» Task
Return, word for word, the lines of the items below from the line containing "Find the location of a particular element. Image" through the line containing "Magnetic Selection is", with both of those lines included.

» Information provided

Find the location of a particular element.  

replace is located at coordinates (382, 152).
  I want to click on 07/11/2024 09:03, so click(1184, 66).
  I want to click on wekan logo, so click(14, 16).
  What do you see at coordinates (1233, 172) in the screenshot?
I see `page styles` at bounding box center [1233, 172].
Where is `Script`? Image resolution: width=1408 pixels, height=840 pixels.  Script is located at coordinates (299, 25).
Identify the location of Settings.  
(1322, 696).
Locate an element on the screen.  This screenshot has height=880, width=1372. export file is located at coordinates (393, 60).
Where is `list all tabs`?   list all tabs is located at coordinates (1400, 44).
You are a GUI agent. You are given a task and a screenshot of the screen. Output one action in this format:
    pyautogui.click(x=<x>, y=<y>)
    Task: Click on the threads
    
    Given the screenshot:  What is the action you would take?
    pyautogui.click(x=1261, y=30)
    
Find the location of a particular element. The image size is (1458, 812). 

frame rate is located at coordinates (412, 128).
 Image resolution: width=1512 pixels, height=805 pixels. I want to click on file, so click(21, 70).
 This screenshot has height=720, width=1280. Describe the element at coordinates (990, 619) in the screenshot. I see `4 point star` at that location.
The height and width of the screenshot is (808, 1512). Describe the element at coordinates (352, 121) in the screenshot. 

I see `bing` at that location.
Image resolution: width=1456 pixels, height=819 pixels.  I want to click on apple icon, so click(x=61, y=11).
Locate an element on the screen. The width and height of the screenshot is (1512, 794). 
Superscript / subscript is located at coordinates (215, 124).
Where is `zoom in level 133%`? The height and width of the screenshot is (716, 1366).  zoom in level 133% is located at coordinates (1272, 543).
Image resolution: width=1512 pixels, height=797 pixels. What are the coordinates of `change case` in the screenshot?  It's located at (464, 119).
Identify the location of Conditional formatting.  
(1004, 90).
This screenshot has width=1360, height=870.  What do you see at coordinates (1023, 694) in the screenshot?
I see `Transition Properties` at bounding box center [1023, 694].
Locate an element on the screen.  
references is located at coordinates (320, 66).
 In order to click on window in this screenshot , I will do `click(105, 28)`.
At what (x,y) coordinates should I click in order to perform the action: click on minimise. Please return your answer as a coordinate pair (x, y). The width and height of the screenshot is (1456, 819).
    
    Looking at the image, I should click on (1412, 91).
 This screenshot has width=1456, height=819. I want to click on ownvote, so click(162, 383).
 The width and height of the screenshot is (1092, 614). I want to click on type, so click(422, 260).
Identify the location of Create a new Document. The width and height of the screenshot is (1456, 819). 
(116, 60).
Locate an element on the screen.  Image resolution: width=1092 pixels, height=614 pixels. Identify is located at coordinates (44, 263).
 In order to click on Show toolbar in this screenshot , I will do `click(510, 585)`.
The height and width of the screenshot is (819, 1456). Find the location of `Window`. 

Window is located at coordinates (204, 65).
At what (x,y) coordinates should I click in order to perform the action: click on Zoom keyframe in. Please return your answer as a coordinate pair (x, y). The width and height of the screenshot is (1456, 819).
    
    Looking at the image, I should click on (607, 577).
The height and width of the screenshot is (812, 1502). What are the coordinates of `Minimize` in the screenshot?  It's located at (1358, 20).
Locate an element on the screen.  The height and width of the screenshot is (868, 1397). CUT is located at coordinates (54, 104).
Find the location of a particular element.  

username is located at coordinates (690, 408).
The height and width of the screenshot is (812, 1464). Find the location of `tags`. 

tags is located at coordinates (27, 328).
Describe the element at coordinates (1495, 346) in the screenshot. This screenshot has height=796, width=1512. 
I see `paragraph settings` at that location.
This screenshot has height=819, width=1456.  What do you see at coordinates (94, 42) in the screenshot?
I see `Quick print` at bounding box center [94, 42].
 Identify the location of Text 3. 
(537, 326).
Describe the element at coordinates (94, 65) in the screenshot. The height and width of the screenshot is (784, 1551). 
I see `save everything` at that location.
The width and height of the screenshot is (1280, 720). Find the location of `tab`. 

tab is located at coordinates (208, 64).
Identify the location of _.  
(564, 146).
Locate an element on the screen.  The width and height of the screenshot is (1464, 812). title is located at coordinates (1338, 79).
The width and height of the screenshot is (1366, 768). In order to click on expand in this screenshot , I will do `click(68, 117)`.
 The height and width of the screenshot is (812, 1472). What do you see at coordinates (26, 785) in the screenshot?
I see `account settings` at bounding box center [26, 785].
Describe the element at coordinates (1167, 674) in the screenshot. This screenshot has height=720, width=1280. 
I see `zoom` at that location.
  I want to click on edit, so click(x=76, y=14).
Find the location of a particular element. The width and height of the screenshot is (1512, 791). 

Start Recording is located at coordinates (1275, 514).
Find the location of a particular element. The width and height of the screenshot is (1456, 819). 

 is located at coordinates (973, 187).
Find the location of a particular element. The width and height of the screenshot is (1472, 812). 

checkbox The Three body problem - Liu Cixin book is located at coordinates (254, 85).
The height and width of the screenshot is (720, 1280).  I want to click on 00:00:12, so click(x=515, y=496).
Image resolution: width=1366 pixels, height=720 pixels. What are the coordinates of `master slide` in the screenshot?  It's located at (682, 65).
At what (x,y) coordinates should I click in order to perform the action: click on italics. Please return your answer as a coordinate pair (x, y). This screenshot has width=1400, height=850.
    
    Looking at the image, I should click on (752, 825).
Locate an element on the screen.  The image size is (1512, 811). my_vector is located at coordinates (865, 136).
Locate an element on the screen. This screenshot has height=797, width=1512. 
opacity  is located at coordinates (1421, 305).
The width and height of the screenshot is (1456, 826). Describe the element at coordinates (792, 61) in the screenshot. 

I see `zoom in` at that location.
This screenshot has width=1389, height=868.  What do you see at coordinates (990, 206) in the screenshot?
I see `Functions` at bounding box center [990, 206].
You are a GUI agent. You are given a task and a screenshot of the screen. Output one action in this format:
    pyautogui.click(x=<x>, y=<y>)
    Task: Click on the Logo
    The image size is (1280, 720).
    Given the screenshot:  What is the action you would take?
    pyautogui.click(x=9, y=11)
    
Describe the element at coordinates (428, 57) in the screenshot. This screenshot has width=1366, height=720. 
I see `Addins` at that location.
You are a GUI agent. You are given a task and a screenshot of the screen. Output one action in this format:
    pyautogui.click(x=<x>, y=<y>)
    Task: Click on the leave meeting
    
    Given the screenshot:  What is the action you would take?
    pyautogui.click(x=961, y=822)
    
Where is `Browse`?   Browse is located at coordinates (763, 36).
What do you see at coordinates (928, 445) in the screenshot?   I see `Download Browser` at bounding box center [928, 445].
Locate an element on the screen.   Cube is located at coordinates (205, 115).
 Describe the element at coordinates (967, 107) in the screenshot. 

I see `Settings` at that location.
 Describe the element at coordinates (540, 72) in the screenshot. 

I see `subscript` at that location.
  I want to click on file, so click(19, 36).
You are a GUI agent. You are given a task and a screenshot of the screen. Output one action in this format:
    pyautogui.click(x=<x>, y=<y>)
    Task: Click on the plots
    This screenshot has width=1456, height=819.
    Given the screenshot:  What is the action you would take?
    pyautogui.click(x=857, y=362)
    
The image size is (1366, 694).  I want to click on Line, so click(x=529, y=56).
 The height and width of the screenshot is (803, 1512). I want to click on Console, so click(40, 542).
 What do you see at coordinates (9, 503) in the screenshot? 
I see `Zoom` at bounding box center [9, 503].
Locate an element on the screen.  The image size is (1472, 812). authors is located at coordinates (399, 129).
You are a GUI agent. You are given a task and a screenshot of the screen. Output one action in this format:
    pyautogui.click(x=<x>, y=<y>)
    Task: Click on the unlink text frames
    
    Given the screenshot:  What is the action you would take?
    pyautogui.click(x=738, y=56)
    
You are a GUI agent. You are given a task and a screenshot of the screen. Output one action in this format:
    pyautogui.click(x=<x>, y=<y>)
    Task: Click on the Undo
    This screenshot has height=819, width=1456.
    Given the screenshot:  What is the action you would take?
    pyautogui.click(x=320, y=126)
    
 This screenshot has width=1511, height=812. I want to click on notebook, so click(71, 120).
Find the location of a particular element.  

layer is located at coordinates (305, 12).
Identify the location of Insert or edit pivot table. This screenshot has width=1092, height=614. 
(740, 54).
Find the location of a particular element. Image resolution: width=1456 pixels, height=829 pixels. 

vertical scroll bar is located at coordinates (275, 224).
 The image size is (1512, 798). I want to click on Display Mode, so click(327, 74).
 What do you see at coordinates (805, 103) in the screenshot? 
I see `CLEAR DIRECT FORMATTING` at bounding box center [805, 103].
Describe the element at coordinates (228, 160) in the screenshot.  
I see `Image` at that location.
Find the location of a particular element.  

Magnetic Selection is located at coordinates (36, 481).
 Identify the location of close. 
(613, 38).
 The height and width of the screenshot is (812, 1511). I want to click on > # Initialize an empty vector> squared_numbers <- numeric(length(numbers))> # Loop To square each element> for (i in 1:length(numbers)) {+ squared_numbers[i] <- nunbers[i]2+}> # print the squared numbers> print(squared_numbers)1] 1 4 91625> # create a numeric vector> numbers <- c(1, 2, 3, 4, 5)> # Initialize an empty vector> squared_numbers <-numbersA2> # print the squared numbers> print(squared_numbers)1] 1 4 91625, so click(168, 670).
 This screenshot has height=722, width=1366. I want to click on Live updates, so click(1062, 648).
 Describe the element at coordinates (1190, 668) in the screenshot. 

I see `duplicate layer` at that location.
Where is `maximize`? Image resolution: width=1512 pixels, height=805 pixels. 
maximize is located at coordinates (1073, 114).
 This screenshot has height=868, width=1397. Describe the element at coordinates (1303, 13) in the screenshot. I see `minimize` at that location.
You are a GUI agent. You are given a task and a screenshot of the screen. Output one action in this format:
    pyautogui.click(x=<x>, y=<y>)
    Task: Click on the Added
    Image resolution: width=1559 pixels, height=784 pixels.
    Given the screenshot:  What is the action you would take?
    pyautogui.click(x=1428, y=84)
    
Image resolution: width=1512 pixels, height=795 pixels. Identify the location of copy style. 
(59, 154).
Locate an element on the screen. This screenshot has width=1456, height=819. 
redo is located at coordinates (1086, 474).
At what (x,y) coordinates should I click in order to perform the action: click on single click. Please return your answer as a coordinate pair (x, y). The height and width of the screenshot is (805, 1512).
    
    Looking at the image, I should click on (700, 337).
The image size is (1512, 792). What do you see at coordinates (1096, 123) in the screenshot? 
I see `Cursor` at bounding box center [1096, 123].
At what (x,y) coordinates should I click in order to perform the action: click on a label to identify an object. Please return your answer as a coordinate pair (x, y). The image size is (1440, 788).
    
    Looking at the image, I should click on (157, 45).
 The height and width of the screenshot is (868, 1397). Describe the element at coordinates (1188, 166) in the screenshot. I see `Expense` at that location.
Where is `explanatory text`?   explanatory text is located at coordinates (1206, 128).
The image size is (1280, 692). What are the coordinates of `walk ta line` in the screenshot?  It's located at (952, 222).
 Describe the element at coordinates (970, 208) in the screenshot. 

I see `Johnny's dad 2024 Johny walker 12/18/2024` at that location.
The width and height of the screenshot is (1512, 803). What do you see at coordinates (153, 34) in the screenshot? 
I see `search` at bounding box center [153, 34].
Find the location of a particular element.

» Task solution
Find the location of a particular element. Image resolution: width=1456 pixels, height=829 pixels. 

vertical scroll bar is located at coordinates (275, 224).
 The image size is (1512, 798). I want to click on Display Mode, so click(327, 74).
 What do you see at coordinates (805, 103) in the screenshot? 
I see `CLEAR DIRECT FORMATTING` at bounding box center [805, 103].
Describe the element at coordinates (228, 160) in the screenshot.  
I see `Image` at that location.
Find the location of a particular element.  

Magnetic Selection is located at coordinates (36, 481).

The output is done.